Un « Front républicain » s’est constitué pour lui faire barrage. Retour donc d’une « gauche » où l’on retrouve les mêmes noms, les mêmes vieilles familles, les mêmes bons copains des bons copains que dans la municipalité précédente, des individus qui n’ont jamais bossé à l’usine ni sur un chantier, qui sont tous, y compris les communistes, de gros propriétaires fonciers roulant en grosse cylindrée exotique, dont la plupart n’a qu’une adresse « légale » en ville, mais qui habitent de confortables baraques dans les tranquilles villages voisins, pendant que les purotins qui ne les ont pas élus se partagent les p’tits boulots et survivent du RSA.
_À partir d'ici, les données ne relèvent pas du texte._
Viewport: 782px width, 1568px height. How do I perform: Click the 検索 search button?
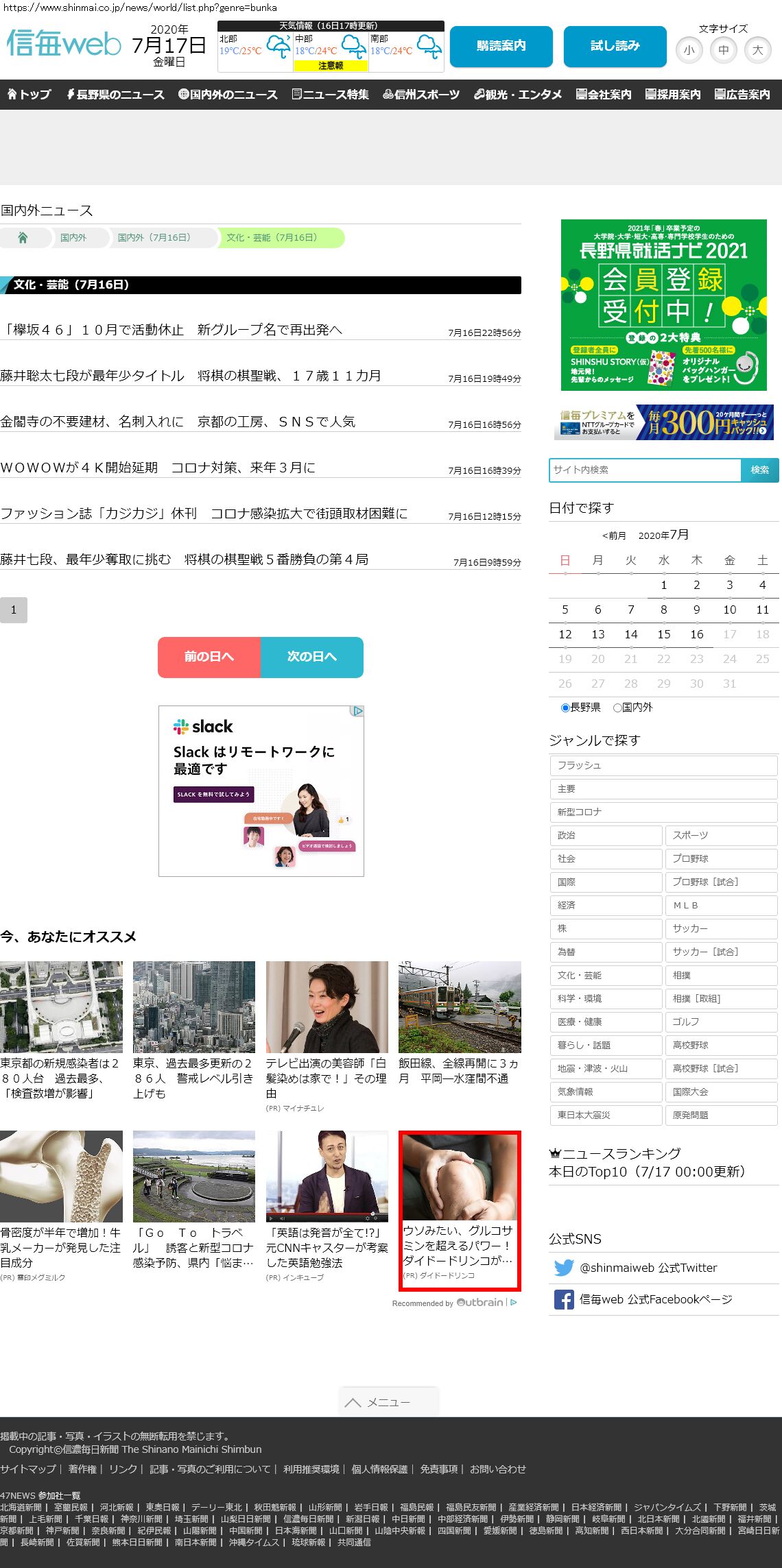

Du temps où la « droite » était aux manettes, la ville a connu une expansion sans précédent, le petit commerce était florissant et les emplois n’avaient pas besoin d’être aidés. Une vie culturelle riche et variée attirait un grand nombre de touristes, et il se construisait autre chose que des HLM appartenant à des offices relevant de multinationales... Mais cette municipalité s’est effondrée dans le scandale et les magouilles retentissantes, le maire s’est tué dans un accident de la route où, en état d’ébriété, il a tué une autre personne. Ce fait-divers glaçant, indépendant de la politique, est demeuré dans les mémoires, et dans l’imaginaire collectif, la droite est associée à la colossale dette laissée par cette municipalité. La « gauche » féodale locale ne pouvait que tirer profit de ce passé. Ses élus sont bien les seuls ici à en profiter, et ils le font grassement, au travers des mandats qu’ils cumulent au sein de la communauté de communes, vaste escroquerie qui est en train d’étendre les conséquences du naufrage de notre ville aux localités et cantons avoisinants...
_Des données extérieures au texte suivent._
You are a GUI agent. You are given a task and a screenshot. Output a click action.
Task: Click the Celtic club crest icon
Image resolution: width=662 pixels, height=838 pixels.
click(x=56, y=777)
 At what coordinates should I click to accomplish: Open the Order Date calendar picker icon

Aujourd’hui, passé sept heures du soir, il n’y a plus un chat en ville, la vie culturelle se résume à des bals-pop’ estivaux où le DJ officiel, appointé par la mairie, fait vendre des bières au son d’une variétoche ringardes datant des années 80, seuls exposent et ses produisent dans les galeries « associatives » des graphistes, plasticiens locaux dûment encartés (auxquels personne ne s’intéresse), et il y a bientôt plus d’assos’ sans but lucratif qu’il n’y a d’habitants. Celles-ci sont pour beaucoup aux mains de babas-cools sur le retour. J’en ai vu certains payer leurs courses avec le chéquier de leur assos’...
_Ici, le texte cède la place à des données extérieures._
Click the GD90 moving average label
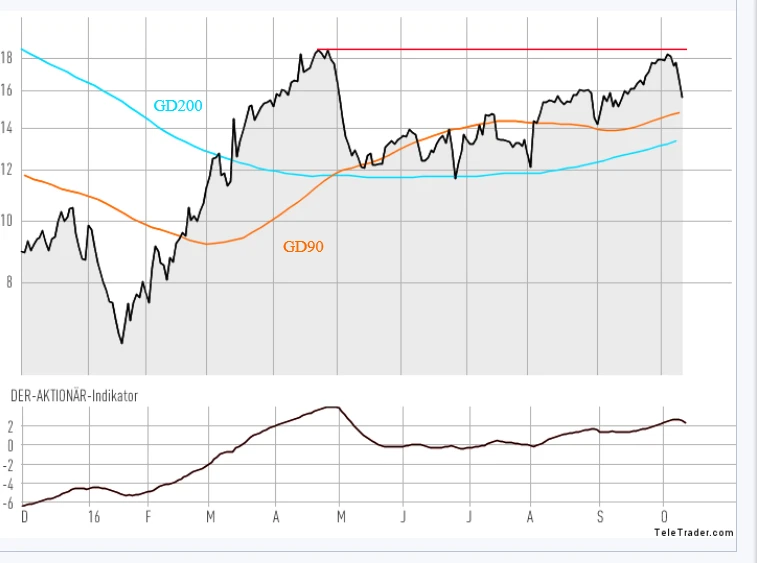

Je ne tire pas de conclusion. Pour ma part ça fait belle lurette que je ne me prête plus au jeu de dupes républicain, pas plus que je ne me joins aux causeries nocturnes à la mode, partant de l’idée logique que si l’on est collectivement mécontent de ce qui se passe, on s’entend collectivement pour faire en sorte que ça aille mieux, le faire par l’action... et en parler seulement après.